Renninger had started Amyris from a spiral notebook in his backpack.
Amyris’s breakthroughs in bioengineering–and its plans to make biofuels from Brazilian sugarcane–promised to transform how the world’s businesses produce energy, cosmetics, and medicine. Then reality (and Wall Street) got in the way.
The climb up the steel steps is dizzying–like ascending the tower of a European church, except the steps lead to a platform bolted to the side of a gleaming new chemical plant. Here in Brazil, under a brilliant blue sky, Eduardo Loosli, the plant manager, pauses to explain a vision of the future. “I used to manage a Molson Coors beer manufacturing plant, and it’s not all that different,” he says, leaning on a railing and surveying the scene around us. Directly below is a cityscape of huge stainless-steel tanks. Out beyond the tanks, and stretching far into the distance, are dense greenfields of sugarcane.

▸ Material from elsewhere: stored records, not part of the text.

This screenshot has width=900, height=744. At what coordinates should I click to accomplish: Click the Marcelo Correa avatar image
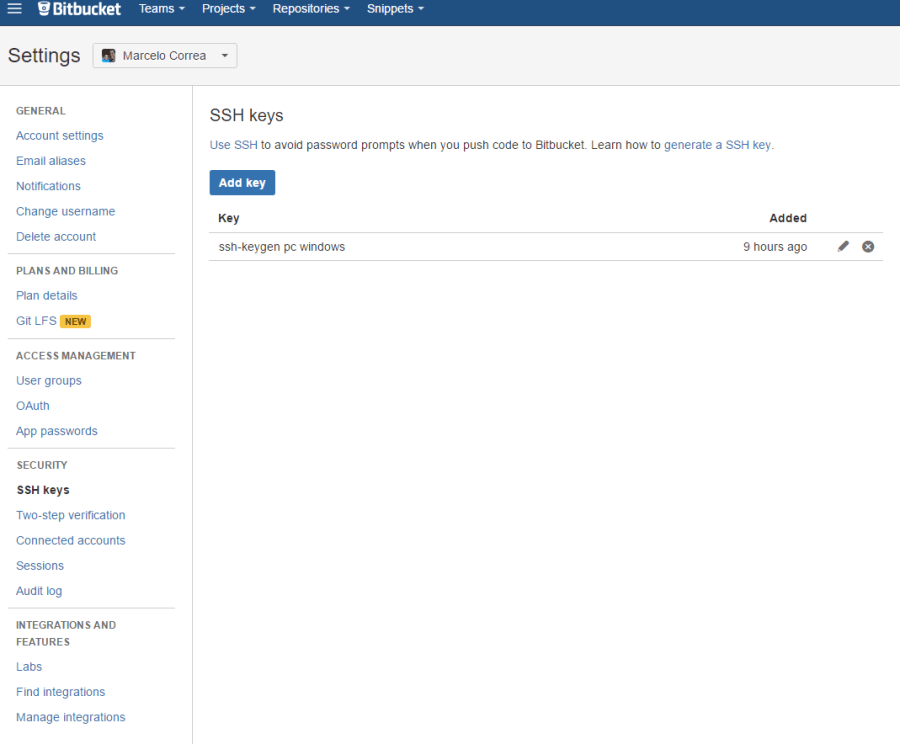pyautogui.click(x=109, y=56)
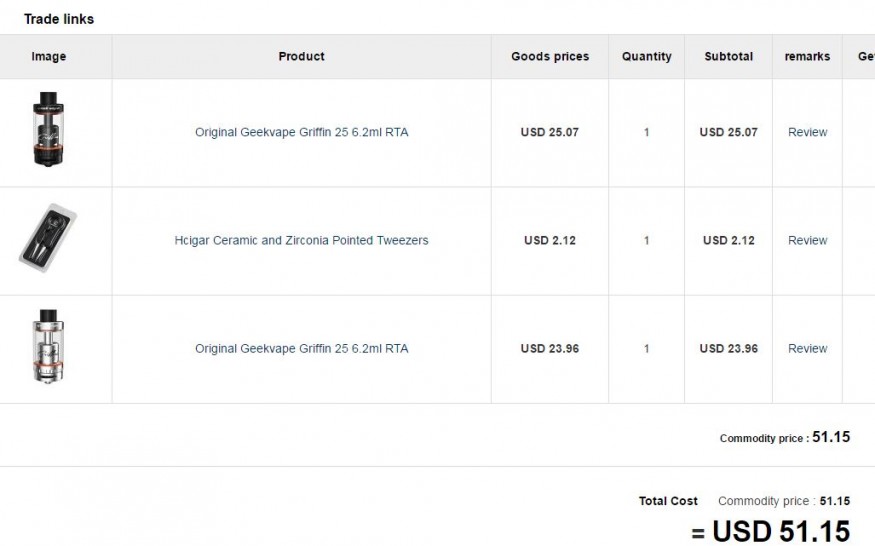Open the Hcigar tweezers product thumbnail
875x546 pixels.
tap(48, 238)
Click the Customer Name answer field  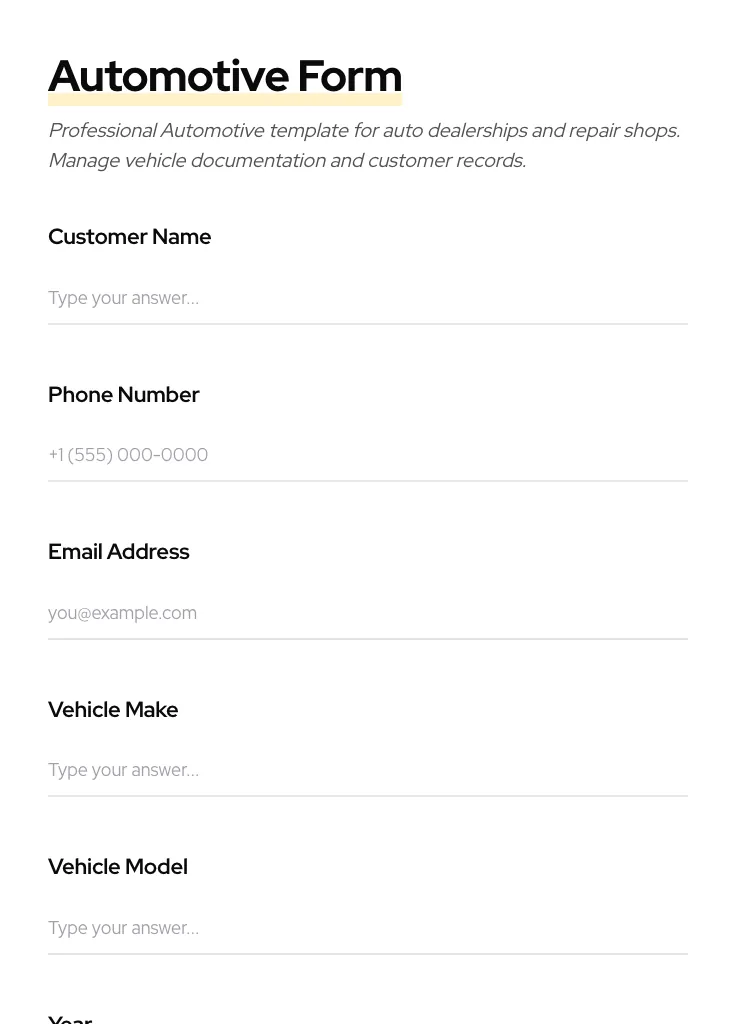click(367, 298)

Yeast turns grain into beer, Loosli says. Here, in this new plant, genetically engineered yeast created by the plant’s owners–the California biotech company known as Amyris–turns sugar into liquid fuel. At the end of the platform, Loosli points to two special “seed” tanks. “The yeast enters the system here,” he says. When production starts, a glass flask of Amyris’s special strain will be poured into each tank, and the yeast will multiply until it becomes a thick, hungry broth. For two weeks, the yeasty stew chews up as much as 1.2 million liters of energy-rich cane syrup. The end product is farnesene, which can be adapted to a seemingly perfect replacement for petroleum-based diesel. Not only does farnesene-based diesel cut pollutants from vehicle exhaust pipes, but since it derives from cane syrup, it is also a renewable resource. These cane fields surrounding the plant are thus the rough equivalent to bottomless oil wells.